We have adapted these five demands from a call-out circulating online from a network of grassroots socialist groups in the USA.

  • Access in and out of hospital to overdose prevention, harm reduction supplies, hydromorphone & methadone.
  • Immediate safe supply of opiates and stimulants.
  • Hospitals to admit poor people with symptoms.
  • Meal service delivery for people who are self-isolating.
  • Handwashing stations throughout the province.
  • Remote health services for rural and reserve communities, including soap/hand sanitizer through all harm reduction networks.
  • Suspend all non-essential work with no loss of pay.
  • Guarantee sick pay for all workers – employed or not.
  • Open EI eligibility to all, including sex workers and people who work in informal economies.
  • Suspend all rent, mortgage, utilities, and loan payments.
  • End all evictions and foreclosures.
  • Release people incarcerated in jails, prisons, and detention centres.
  • End all arrests, detentions, and deportations. Stop enforcing bylaws that target homeless people.
  • Reallocate resources from the military, police, and prisons to fund a robust COVID-19 response.
  • Open hotels and vacant buildings and properties to everyone who needs a home, whether on the streets or in prisons, detention centres, shelters, or modular housing.
  • Stop all demolitions of rezoned buildings and use them as homes for the homeless.

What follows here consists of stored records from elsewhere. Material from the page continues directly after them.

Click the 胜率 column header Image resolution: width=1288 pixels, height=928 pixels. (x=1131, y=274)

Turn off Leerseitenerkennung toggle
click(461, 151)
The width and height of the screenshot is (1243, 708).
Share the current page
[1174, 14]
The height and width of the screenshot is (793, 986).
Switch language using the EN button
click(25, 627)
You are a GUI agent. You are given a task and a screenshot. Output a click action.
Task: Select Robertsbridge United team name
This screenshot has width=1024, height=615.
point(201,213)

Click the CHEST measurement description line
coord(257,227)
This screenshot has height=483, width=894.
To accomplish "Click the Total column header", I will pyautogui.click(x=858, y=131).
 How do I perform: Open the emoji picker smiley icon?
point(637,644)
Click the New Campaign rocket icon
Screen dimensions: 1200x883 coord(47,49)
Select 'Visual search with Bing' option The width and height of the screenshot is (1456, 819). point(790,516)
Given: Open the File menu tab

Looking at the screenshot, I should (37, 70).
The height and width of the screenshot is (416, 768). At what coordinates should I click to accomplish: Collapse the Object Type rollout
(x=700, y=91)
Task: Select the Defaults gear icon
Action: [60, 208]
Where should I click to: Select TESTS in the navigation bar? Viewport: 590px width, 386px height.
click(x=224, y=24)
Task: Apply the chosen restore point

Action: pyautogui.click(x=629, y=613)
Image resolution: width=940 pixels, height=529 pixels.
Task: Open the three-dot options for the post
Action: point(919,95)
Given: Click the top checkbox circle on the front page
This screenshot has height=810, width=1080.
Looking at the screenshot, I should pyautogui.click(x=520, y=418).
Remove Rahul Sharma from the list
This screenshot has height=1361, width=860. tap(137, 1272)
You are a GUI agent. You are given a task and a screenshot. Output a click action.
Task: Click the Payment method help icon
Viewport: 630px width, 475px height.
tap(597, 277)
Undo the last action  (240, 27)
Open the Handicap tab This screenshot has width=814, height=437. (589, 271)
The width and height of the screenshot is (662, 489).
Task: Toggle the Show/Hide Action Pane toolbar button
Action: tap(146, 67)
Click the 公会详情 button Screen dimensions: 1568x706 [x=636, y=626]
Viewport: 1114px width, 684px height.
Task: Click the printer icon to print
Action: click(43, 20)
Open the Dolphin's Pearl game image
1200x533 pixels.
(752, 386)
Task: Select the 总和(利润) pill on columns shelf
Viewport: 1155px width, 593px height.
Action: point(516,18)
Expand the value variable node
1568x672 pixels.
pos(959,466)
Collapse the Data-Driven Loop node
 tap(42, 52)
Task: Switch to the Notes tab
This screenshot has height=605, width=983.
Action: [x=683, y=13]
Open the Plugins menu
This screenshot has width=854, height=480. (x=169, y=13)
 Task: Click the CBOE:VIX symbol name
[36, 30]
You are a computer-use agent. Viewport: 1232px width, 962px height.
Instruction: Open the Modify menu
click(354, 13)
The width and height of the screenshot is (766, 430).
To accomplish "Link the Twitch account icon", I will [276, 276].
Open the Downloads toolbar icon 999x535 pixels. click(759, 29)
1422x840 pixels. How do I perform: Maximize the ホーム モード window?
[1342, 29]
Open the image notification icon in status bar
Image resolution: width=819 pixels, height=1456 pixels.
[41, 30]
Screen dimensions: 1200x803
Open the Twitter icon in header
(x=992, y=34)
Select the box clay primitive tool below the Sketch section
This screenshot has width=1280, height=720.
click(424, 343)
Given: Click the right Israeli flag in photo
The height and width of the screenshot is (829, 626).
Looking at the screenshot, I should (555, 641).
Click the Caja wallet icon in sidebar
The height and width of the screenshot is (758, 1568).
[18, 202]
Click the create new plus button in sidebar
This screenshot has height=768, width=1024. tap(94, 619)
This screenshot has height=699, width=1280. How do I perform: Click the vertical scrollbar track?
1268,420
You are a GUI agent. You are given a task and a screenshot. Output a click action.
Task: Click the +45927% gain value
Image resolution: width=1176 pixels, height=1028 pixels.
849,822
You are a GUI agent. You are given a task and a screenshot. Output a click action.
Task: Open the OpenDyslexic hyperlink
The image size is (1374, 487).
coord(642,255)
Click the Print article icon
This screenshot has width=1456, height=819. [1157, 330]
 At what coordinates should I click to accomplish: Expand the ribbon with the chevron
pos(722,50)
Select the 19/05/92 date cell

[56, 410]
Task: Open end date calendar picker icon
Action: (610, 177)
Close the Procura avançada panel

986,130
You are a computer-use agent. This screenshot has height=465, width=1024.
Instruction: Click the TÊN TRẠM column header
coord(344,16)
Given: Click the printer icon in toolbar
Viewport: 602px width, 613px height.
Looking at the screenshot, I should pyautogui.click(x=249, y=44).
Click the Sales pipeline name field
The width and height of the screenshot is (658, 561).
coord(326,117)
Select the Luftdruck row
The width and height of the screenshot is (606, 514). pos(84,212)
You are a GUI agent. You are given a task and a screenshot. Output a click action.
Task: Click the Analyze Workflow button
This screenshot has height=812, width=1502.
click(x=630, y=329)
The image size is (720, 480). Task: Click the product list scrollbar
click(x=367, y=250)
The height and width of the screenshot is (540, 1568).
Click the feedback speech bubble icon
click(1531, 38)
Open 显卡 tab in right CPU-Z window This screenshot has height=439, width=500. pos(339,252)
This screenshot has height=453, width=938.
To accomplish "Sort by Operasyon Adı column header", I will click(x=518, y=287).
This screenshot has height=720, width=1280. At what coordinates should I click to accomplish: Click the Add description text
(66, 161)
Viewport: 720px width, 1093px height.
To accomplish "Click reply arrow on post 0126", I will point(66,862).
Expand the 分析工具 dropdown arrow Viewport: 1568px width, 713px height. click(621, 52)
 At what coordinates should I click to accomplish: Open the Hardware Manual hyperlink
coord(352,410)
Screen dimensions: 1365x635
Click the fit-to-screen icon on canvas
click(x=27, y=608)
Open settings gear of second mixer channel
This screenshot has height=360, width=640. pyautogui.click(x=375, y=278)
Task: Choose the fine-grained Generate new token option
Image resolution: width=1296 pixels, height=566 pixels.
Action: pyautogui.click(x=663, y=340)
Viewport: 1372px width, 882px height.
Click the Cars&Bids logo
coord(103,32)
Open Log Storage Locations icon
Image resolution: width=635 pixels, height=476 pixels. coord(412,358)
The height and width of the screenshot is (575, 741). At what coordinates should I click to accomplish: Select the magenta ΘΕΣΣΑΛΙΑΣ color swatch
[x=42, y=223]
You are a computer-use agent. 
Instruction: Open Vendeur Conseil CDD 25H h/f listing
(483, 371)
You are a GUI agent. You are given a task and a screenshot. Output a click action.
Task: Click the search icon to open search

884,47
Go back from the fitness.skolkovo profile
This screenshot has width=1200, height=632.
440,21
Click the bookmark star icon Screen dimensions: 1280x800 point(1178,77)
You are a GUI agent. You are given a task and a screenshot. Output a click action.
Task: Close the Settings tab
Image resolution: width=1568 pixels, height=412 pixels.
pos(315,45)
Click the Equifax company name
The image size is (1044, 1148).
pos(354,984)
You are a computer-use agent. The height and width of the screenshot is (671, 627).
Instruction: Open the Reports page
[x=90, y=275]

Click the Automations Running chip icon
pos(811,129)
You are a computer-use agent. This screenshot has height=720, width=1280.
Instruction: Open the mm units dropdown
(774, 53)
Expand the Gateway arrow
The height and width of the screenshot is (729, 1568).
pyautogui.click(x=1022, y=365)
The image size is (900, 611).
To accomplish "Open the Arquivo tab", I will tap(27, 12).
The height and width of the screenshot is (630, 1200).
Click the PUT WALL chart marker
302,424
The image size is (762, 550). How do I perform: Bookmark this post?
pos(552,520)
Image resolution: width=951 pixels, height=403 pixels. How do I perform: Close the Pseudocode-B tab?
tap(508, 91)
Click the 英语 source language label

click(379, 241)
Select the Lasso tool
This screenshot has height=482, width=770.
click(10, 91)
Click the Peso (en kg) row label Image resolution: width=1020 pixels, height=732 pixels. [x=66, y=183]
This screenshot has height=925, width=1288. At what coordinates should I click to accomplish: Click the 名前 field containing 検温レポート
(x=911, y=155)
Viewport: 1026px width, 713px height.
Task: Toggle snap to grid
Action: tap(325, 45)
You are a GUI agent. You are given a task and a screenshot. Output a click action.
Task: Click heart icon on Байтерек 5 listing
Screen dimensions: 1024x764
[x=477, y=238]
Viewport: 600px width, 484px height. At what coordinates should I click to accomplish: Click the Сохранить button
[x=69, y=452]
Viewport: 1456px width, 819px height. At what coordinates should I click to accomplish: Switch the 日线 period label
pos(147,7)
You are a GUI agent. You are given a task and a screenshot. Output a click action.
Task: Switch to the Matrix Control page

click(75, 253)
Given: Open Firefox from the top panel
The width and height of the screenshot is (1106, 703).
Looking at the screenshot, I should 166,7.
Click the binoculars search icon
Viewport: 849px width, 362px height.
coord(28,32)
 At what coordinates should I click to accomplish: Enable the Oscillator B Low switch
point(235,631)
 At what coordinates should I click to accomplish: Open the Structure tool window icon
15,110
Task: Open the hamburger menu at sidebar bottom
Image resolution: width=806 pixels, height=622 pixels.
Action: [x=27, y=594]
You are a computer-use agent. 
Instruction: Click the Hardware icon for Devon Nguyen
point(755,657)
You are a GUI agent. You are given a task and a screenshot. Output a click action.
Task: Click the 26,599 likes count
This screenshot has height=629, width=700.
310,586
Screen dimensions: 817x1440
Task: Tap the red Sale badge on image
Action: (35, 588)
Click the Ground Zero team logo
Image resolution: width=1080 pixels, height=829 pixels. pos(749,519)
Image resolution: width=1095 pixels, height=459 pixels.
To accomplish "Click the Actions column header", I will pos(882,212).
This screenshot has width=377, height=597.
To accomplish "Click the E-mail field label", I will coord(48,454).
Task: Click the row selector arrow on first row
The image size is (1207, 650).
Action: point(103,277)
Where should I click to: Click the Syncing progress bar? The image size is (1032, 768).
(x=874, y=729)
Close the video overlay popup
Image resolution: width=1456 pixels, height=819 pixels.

The COVID-19 crisis stacks on top of the long crisis of colonization and capitalism and is different for the poor than the rich. People with homes and savings can stay and work from home or take time off but poor workers can’t, and poor unemployed people don’t have these private spaces to retreat to.

People in shelters have nowhere else to go but the streets, and both places mean death. People in prisons are locked down in a coronavirus hothouse, not quarantine. Poor Indigenous and working class communities will only survive COVID-19 if we fight back together!

Squat the empties!

On March 14, homeless members of the group Reclaiming Our Homes took over a vacant, publicly-owned house in Los Angeles. The house is now home to seven people, including two homeless mothers and their children.

“With the coronavirus, they want us to be quarantined in our homes, but some of us don’t have homes,” said Martha Escudero, one of the homeless women who is part of the squat. Benito Flores, another member of Reclaiming Our Homes, said, “They say it’s a crime to come and occupy these houses. But this is not a crime. This is justice.”

In Canada, government responses prioritize business and property owners. To be able to quarantine, our communities must first cooperate to break the laws of property and profit.

Our communities will be hit the hardest by COVID-19, unless we take actions to demand what we need. We must support each other wherever we are able, and we must fight against the containment and isolation of our communities to our shelter deathbeds, and starvation, dope sickness, and overdose in SROs and modular housing.

Follow Reclaiming Our Homes on Twitter, Facebook, and Instagram.

Red Braid will support anyone that seizes vacant housing to find shelter from all the dangers of homelessness, including the “novel” dangers of COVID-19.